İbrahim Akbal, "Afyonspor'un hüzünlü hikayesi: Dersimiz futbol, konumuz vefasızlık..." başlıklı yazı kaleme aldı. İşte o yazı...

Tarih yapraklarına, 15 Ekim 2024 Pazar günü, Afyon Zafer Stadyumu'nda bir avuç gencin onurlu mücadelesi yazıldı.

Şartlardan bağımsız olarak, "imkansız" kelimesini lügatından çıkarmış, haykırarak mücadele eden bu gençler, sessiz çığlıklarına karşılık bulamayacaklarını bilseler bile, terlerinin son damlasını esirgemeyecek kadar cefakar ve vefakar davrandılar. Bu memleketin öz çocuklarının, neticelerden bağımsız olarak her maç tarih yazdığını söylemezsek, en büyük hainliği yapmış oluruz.
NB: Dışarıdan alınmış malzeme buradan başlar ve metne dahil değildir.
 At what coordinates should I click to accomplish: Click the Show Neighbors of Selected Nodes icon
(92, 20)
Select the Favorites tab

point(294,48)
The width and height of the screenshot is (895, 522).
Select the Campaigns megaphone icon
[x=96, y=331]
Her hafta geniş bütçeli, imkânları olan, geçmişinde Süper Lig ve 1. Lig tecrübesi bulunan takımlara karşı belki ürkek bir beklentiyle maça çıkan futbol camiasına ve taraftarlara inat, Afyon’un bu onurlu duruşuna sessiz kalanlara karşı, korkusuzca mücadele eden bu gençlerin hüzünlü hikayesi bu hafta da İnegölspor’a karşı devam etti. İnegöl de, tıpkı diğer dara düşen takımlar gibi, Afyonspor maçını can simidi olarak gördü ve hafta içi hocaları dahil herkes ilk galibiyeti vurguladı. Rahat bir maç beklentisiyle maça hazırlandılar.
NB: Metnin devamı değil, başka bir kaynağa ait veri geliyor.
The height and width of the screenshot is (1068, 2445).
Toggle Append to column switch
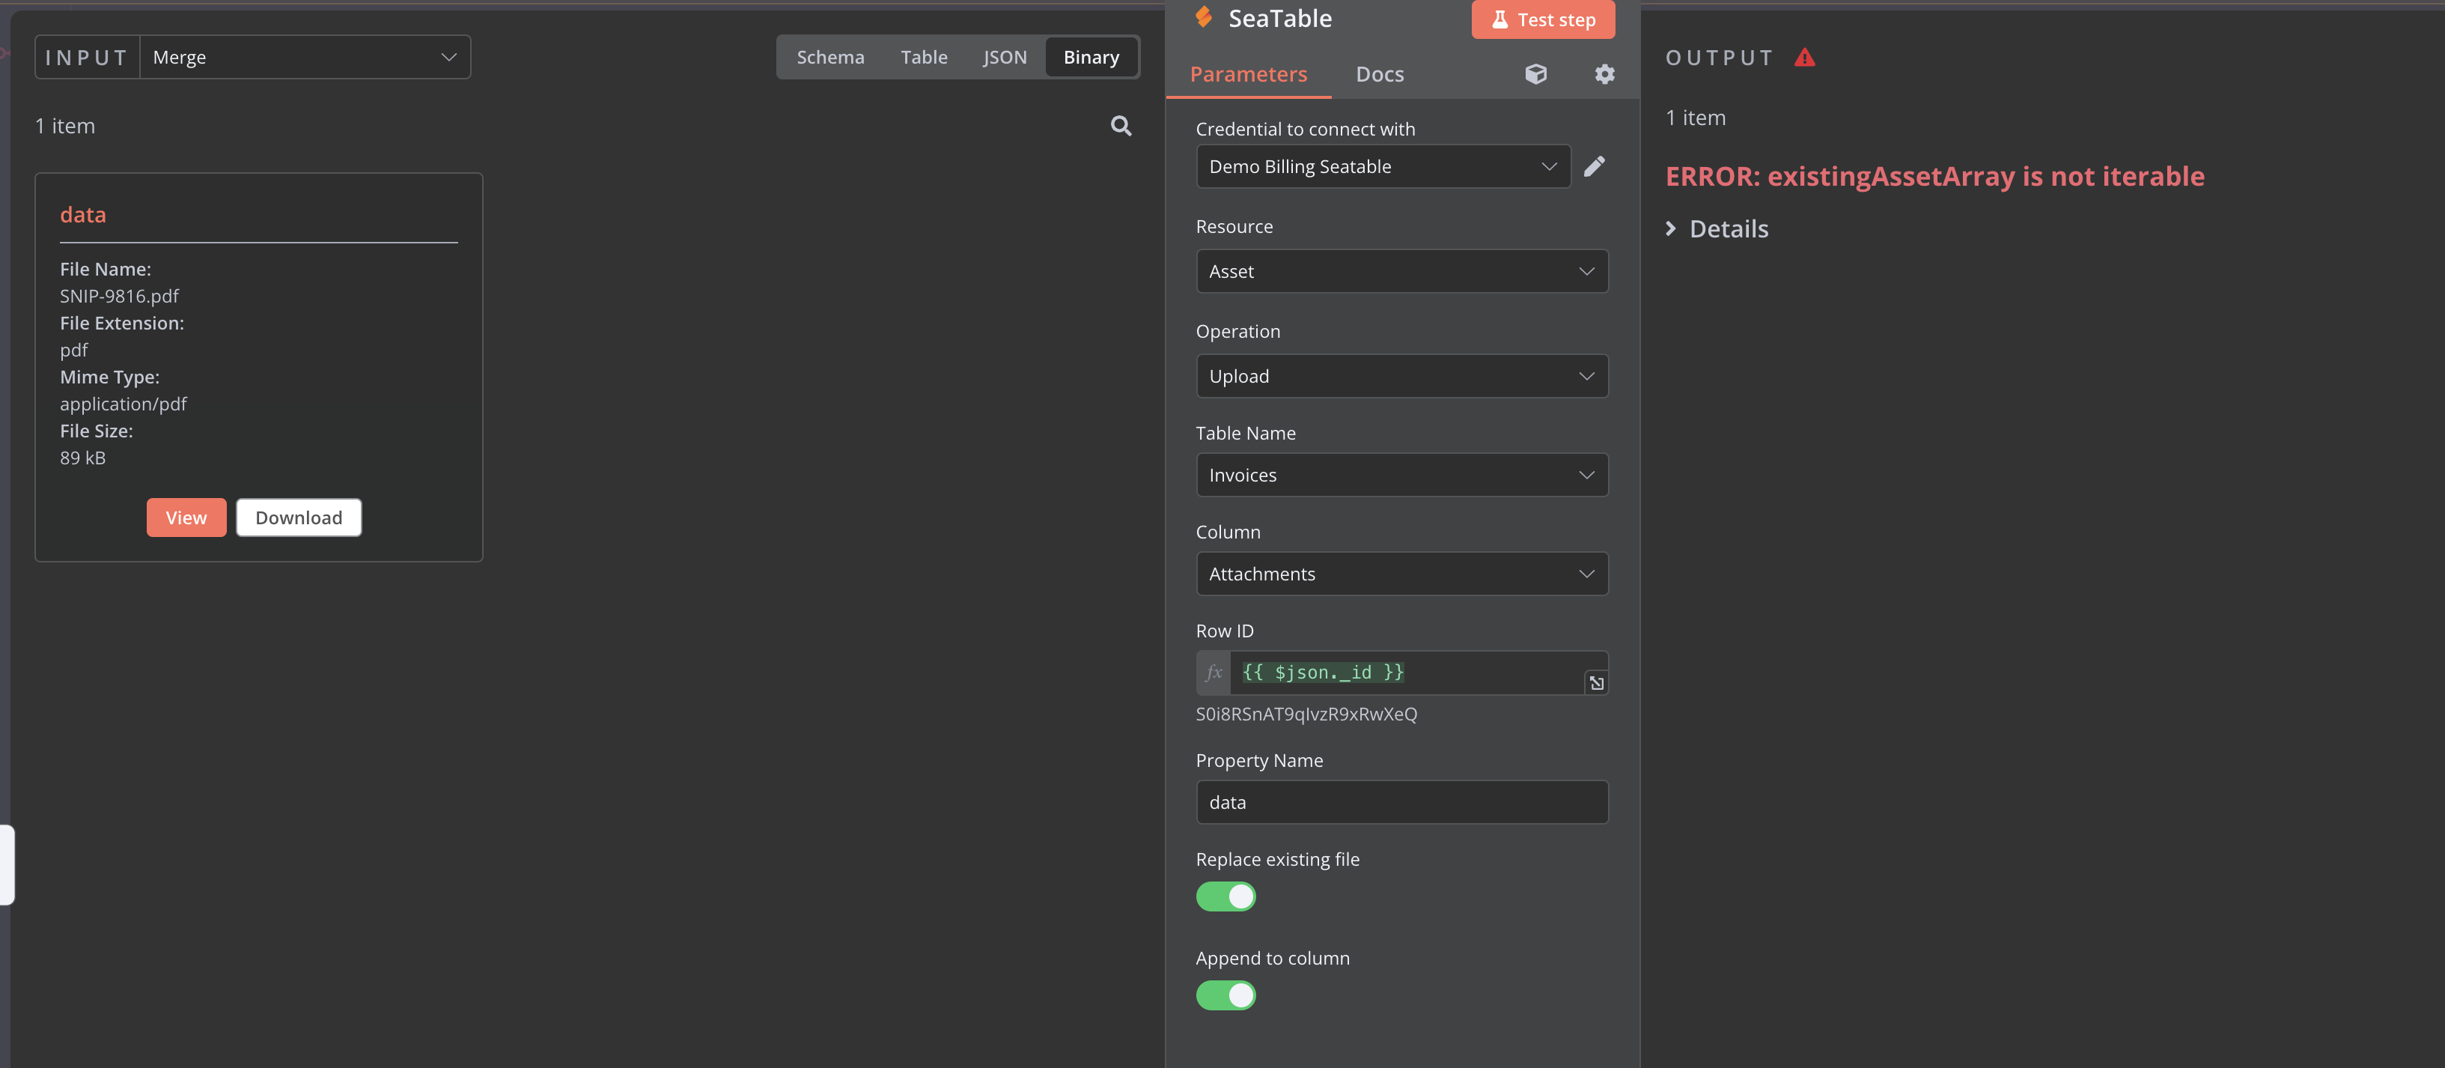1225,995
Bir Avuç Onurlu Genç, Şartlara Aldırış Etmeden Tarih Yazdı

Şehrinden bihaber insanların ve kamuoyunun aksine, sahadaki 11 nefer, kulübede bekleyen 16-17 yaşındaki gençler ve kulübün daimi hizmetkârı teknik heyet, her şeye kulağını tıkayarak, şartları önemsemeden tarih yazmak için sahaya çıktılar. 90 dakika boyunca inanılmaz bir mücadele sergileyen bu takım, rakibini bozarak hücumda etkili oldu. Maç başı almadan, belki kamp ortamı yaşamadan, barbeküsüz, normal yemeklerle haftayı geçiren, rakiplerinin kendilerine karşı alınacak galibiyete tonlarca prim koyduğu ama bunun hiçbir şekilde umurunda olmayan bir avuç gencin, destansı mücadelesine tanıklık ettik.
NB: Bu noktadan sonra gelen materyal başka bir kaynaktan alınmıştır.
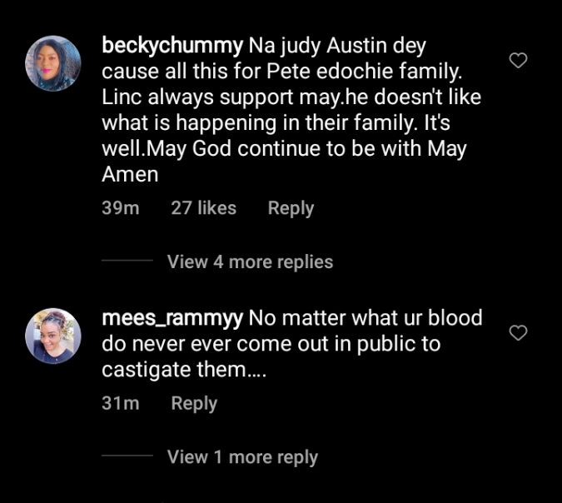562x503 pixels.
Task: Reply to mees_rammyy's comment
Action: (x=194, y=403)
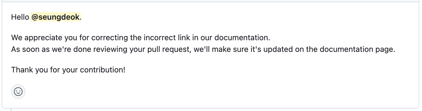Click the "Thank you for your contribution!" line
Image resolution: width=422 pixels, height=111 pixels.
(68, 70)
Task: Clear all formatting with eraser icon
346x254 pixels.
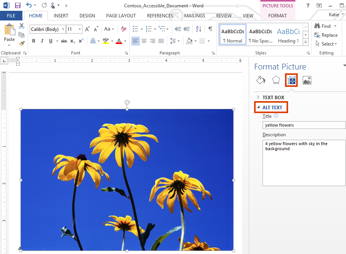Action: tap(124, 29)
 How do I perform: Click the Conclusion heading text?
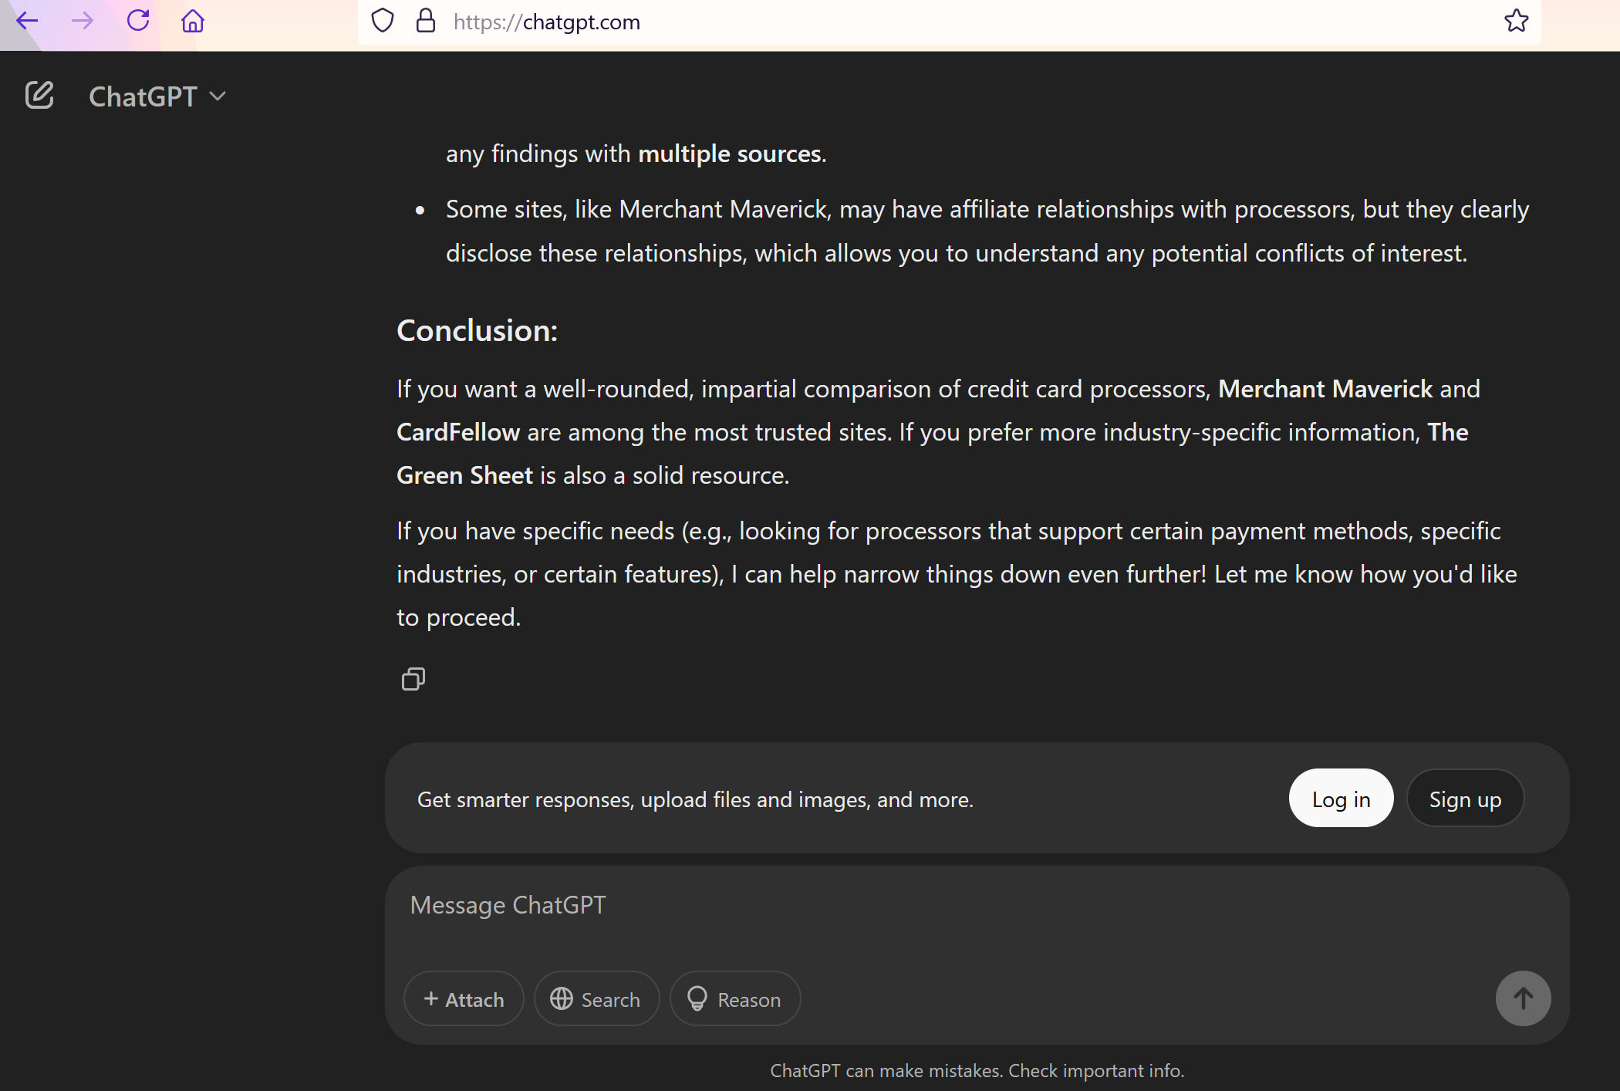[477, 331]
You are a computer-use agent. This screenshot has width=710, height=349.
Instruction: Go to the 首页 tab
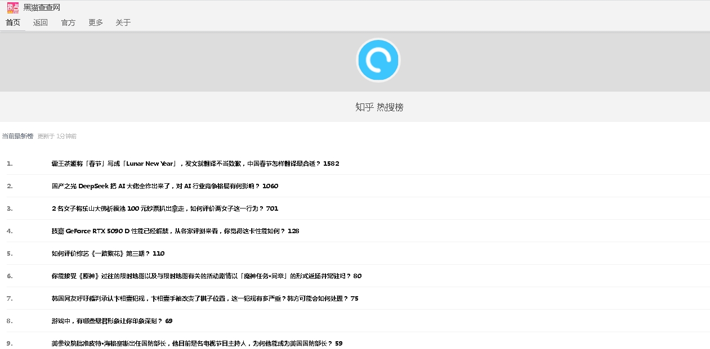click(x=13, y=22)
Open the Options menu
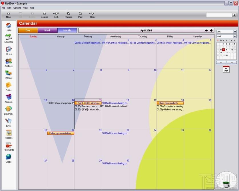This screenshot has height=191, width=239. pyautogui.click(x=17, y=8)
Vefasız Taraftar, Sessiz Çığlıkları Duymazdan Geldi

Ne yazık ki vefakar Afyon taraftarı da bu hafta takımı yalnız bıraktı. Oyuncu aileleri olmasa, sessiz tribünler önünde oynanan bir maça dönüşecekti. Yeri geldi, kış günü idman sahasına yürüdüler, deplasmanda yemek yemeden döndüler, ceplerinde harçlık olmadan trilyonluk kramponlara kafa uzattılar. Bu şehrin büyükleri, zenginleri, STK’ları, fabrikatörleri bu gençleri görmezden gelmiş olabilir; ancak Afyon’un cefakar halkının tribünlerden çekilmesini anlamış değilim. Bu arma, bu dava, bu şehrin öz evlatları onurlu bir şekilde mücadele ederken, onları yalnız bırakmak kabul edilemez.

Bu Gençleri Desteklemek Boynumuzun Borcu

Hiçbir şey yapamasak bile, bu çocukları avuçlarımız patlayana kadar alkışlamak, skor tabelasına bakmaksızın haykırarak desteklemek boynumuzun borcudur. Para dolu çantalar gol atmaz; asil mücadelelerin mazereti olmaz. O stat, her iç saha maçında dolmalı, ter akıtan çocuklarımızın mücadelesine nefes olmak zorundayız. Taraftar küsmez, küsemez; hele ki böylesine hüzünlü bir hikayede, savaşan bir avuç genci Afyon’un zafer dolu tarihine layık şekilde desteklemeliyiz.

Taktik Bitti, Şimdi Vefa Zamanı

Artık teknik, taktik, sistem ya da formasyon önemli değil. Bir yanda direnen bir avuç genç var, diğer yanda ise bu direnişi izlemeye bile tenezzül etmeyen bir şehir. Vefalı Afyon halkı, bu gençlerin arkasında durmalı, onları hayal kırıklığına uğratmamalıdır.